PR will not Own Contact Information

Under GDPR, personal contact and background information on journalists, bloggers and social media influencers don’t belong to PR pros who collect their data. Journalists and influencers retain rights to their personal information.

The GDPR also:

  • grants customers and other communications recipients the power to control how their personal information is used,
  • sets standards for data protection in order to prevent data breaches and misuse,
  • requires companies to inform customers about the purpose of collecting data, who will process that data, and their ability to withdraw consent, and other rights.

The High Cost of Compliance

Cost is a major factor. Forrester Consulting research finds that 48 percent of data and compliance decision makers recently at companies in the U.S., the U.K., Germany and France have allocated at least $1 million to meet the regulation, according to AdAge. Nearly a fifth allocated more than $5 million.

“The first trend we’re seeing is panic,” Jessica Lee, a lawyer at Loeb & Loeb, focusing on marketing and privacy, told AdAge. “For publishers and brands who have a direct relationship with consumers, there are concerns about the level of transparency and specificity needed to obtain consent to the data processing activities they rely on to build their audience, reach their consumers and, in some cases, to provide their services.”

Exactly how the law will impact PR will depend on the Information Commissioner’s Office (ICO), the agency tasked with enforcement, and case law that evolves over time, predicts Daryl Willcox, founder and chairman of ResponseSource.

The regulation may elevate PR, Willcox writes in Stephen Waddington’s blog for corporate communication, marketing and PR. It will likely squash scatter-gun, mass generic media pitches.

PR experts offer these recommendations to stay out of regulator’s crosshairs:

Forget about tacit approval to receive PR and marketing messages.
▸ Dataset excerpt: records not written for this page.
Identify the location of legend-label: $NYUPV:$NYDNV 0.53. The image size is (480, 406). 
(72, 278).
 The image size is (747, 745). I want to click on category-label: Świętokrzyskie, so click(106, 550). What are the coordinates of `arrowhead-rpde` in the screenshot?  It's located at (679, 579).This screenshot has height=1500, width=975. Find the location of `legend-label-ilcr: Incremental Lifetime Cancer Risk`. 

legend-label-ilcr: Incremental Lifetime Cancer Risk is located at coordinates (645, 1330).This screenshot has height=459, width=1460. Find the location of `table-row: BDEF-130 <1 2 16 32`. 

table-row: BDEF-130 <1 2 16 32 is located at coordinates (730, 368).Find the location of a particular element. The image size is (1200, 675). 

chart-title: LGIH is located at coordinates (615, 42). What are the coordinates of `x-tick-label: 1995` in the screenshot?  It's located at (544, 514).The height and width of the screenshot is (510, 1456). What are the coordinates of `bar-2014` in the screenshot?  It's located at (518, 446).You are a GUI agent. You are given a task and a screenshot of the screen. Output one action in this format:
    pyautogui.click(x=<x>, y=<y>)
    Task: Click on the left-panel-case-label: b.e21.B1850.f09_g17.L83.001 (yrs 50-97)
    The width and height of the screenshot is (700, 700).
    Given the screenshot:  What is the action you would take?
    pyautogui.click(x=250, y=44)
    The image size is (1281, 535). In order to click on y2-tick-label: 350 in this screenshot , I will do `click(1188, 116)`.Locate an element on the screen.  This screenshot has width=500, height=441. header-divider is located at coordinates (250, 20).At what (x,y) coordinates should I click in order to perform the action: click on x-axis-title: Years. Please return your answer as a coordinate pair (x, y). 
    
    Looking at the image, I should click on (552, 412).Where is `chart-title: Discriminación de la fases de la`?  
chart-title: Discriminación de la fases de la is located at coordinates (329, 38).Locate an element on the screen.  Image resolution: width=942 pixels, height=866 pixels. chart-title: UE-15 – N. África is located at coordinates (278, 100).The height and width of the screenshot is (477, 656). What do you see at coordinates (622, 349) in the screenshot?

Consent must be “freely given, specific, informed and unambiguous.”

Understand where data is stored and how to manage it, including how to delete it if necessary.

Publish a data protection policy that explains what data you hold, what you do with it and who you share it with. It should cover how “subject access requests” (requests to reveal, change or delete data) are handled.

Some organizations may wish to appoint a data protection officer. Even if they don’t have an official position, tap a “go-to” person for data management.

Make sure data is secure and suppliers are compliant.

“Live and breathe respect for people’s data, ensure your entire team understands the spirit of GDPR so they can make the right judgements in terms of keeping people informed about how their data is used, the importance of data accuracy and security, crucially, abide by your data protection policy,” Willcox urges.

Bottom Line: The General Data Protection Regulation will change how PR and marketing professionals collect, store and manage information of journalists and social media influencers. Mass email blasts to reporters who don’t want your PR pitches will no longer be acceptable. Companies will face stricter requirements for safeguarding customer information. Most organizations say they are not yet prepared for the regulation that goes into effect in less than four months.